Top of MATERIAL PROVIDED
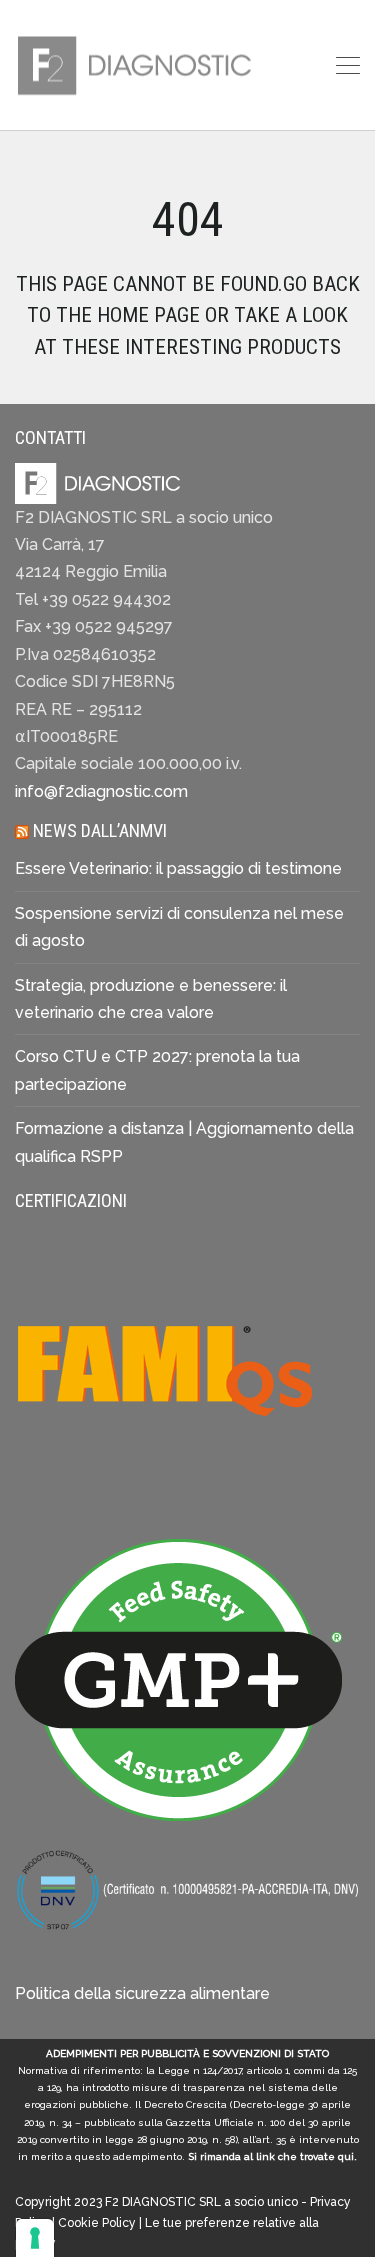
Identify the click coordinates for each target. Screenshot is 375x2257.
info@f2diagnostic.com (101, 791)
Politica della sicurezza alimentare (142, 1993)
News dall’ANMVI (100, 830)
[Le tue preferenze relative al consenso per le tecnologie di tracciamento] (35, 2238)
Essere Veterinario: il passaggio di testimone (178, 868)
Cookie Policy (97, 2223)
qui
Bottom of MATERIAL PROVIDED
PROBLEM TO SOLVE
Every record gets retyped exactly; no picture goes into the copy.

THE COMPLETED TASK
Identify the click coordinates for each target. Screenshot is 375x2257.
info@f2diagnostic.com (101, 791)
Politica della sicurezza alimentare (142, 1993)
News dall’ANMVI (100, 830)
[Le tue preferenze relative al consenso per le tecnologie di tracciamento] (35, 2238)
Essere Veterinario: il passaggio di testimone (178, 868)
Cookie Policy (97, 2223)
qui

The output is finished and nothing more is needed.